KARACHI: Pakistan stands to benefit from the recent 50 basis point reduction in US interest rates, which is anticipated to boost demand in key export markets like the US and Europe. The Federal Reserve’s decision to lower rates to a range of 4.75-5% marks the first monetary easing in four years, likely enhancing Pakistan’s textile exports to Western markets.
Financial experts have indicated that this rate cut will decrease global borrowing costs, making it easier for Pakistan to access international capital markets. The country is exploring the issuance of Eurobonds, Sukuk, and Panda bonds to address a $5 billion financing gap over the next three years, with some of the necessary funds already secured.
A Pakistan-based economist working for a Western firm, who spoke on condition of anonymity, noted that the Fed’s rate cut aims to stimulate the US economy and reduce unemployment. This could lead to higher earnings for Pakistani expatriates and lower mortgage payments, thereby supporting steady remittance flows back to Pakistan.
Muhammad Sohail, CEO of Topline Securities, stated that the rate cut might lower Pakistan’s external borrowing costs. He mentioned that access to the Eurobond market could provide relatively low-cost funding, contingent on the country’s credit rating. Recent upgrades by Fitch and Moody’s, which have shifted Pakistan’s outlook from stable to positive, have mitigated foreign debt default risks, although the external economy remains fragile. Shahid Ali Habib, CEO of Arif Habib Limited, echoed this perspective, suggesting that lower US rates could attract foreign investors to Pakistan’s markets, which currently offer higher returns. He noted that foreign investment reached $141 million in FY24, the highest level since FY14, and the Fed’s rate cut could further stimulate foreign investment and potentially uplift the stock market.

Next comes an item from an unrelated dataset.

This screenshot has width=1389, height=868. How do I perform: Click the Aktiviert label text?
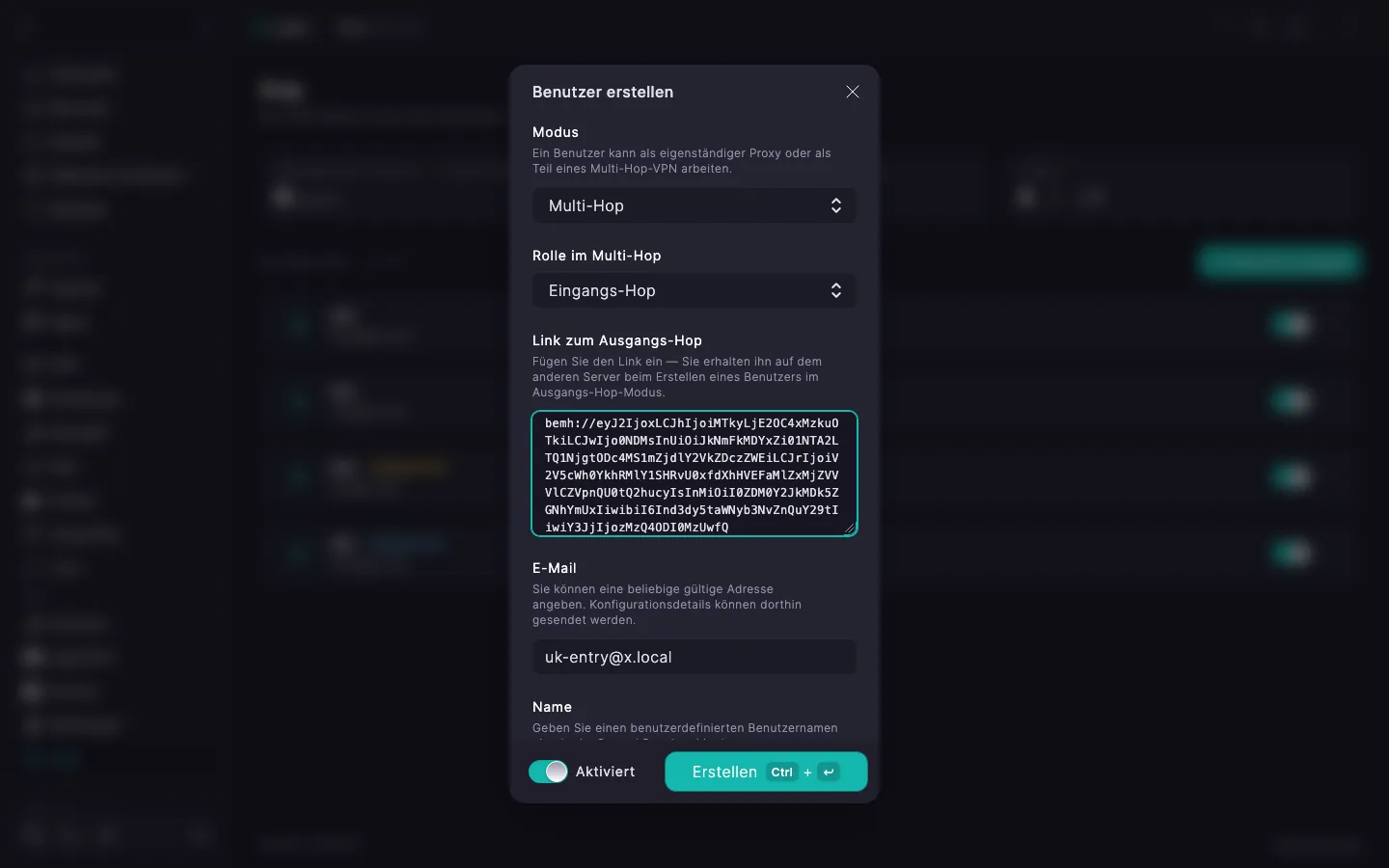coord(606,772)

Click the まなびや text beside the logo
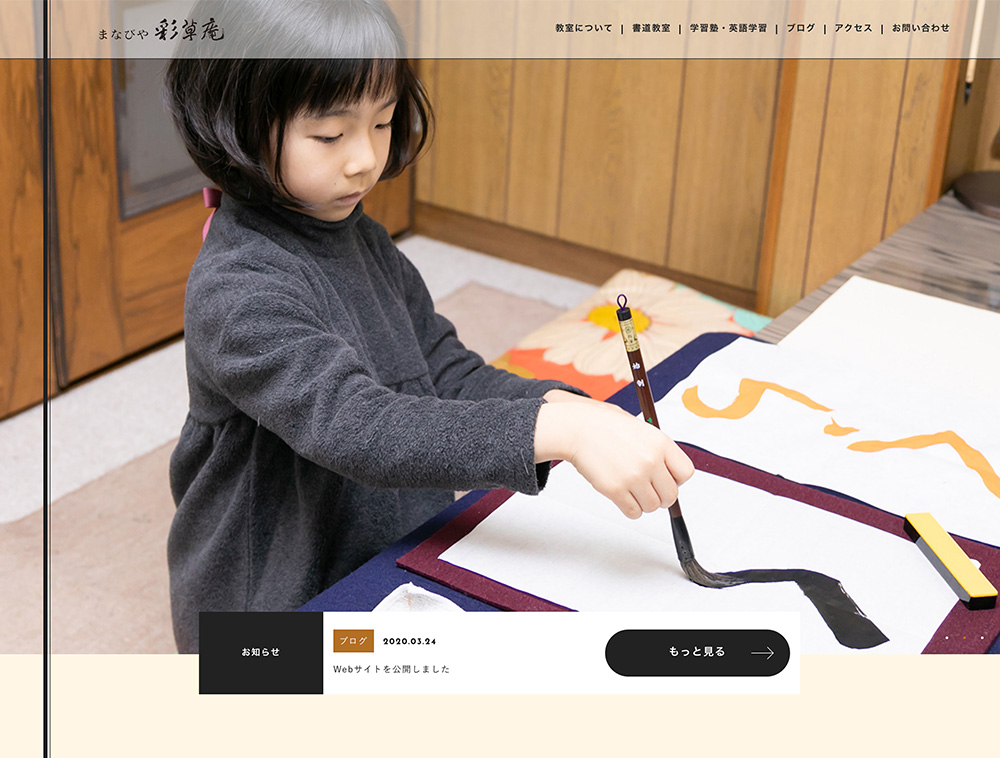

The anonymous economist also highlighted that anticipated further rate cuts by the US Federal Reserve in November could enhance foreign investment in Pakistan’s bonds and stock market. The European Central Bank (ECB) has similarly reduced its interest rate to 3.5%, which is expected to benefit Pakistani exporters, as Europe is one of Pakistan’s largest export markets. The expert explained that the European and Canadian central banks typically align their monetary policies with the US, suggesting that continued easing could further bolster exports to the West.
As the gap between bond yields in the US and Pakistan widens, the attractiveness of Pakistan’s rupee-denominated Treasury bills (T-bills) may rise for foreign investors. Pakistan’s central bank has cut its key policy rate by 450 basis points over the past three months to 17.5%, a figure significantly higher than US and European rates. According to Topline Securities, foreign investors have already infused $50 million into Pakistan’s local bond market.
The ongoing rate cut cycle in the West may also encourage the State Bank of Pakistan (SBP) to lower its policy rate further, fostering growth in the country’s import-driven economy. This will depend on the steady inflow of workers’ remittances, which currently average around $3 billion per month, along with continued improvements in export earnings.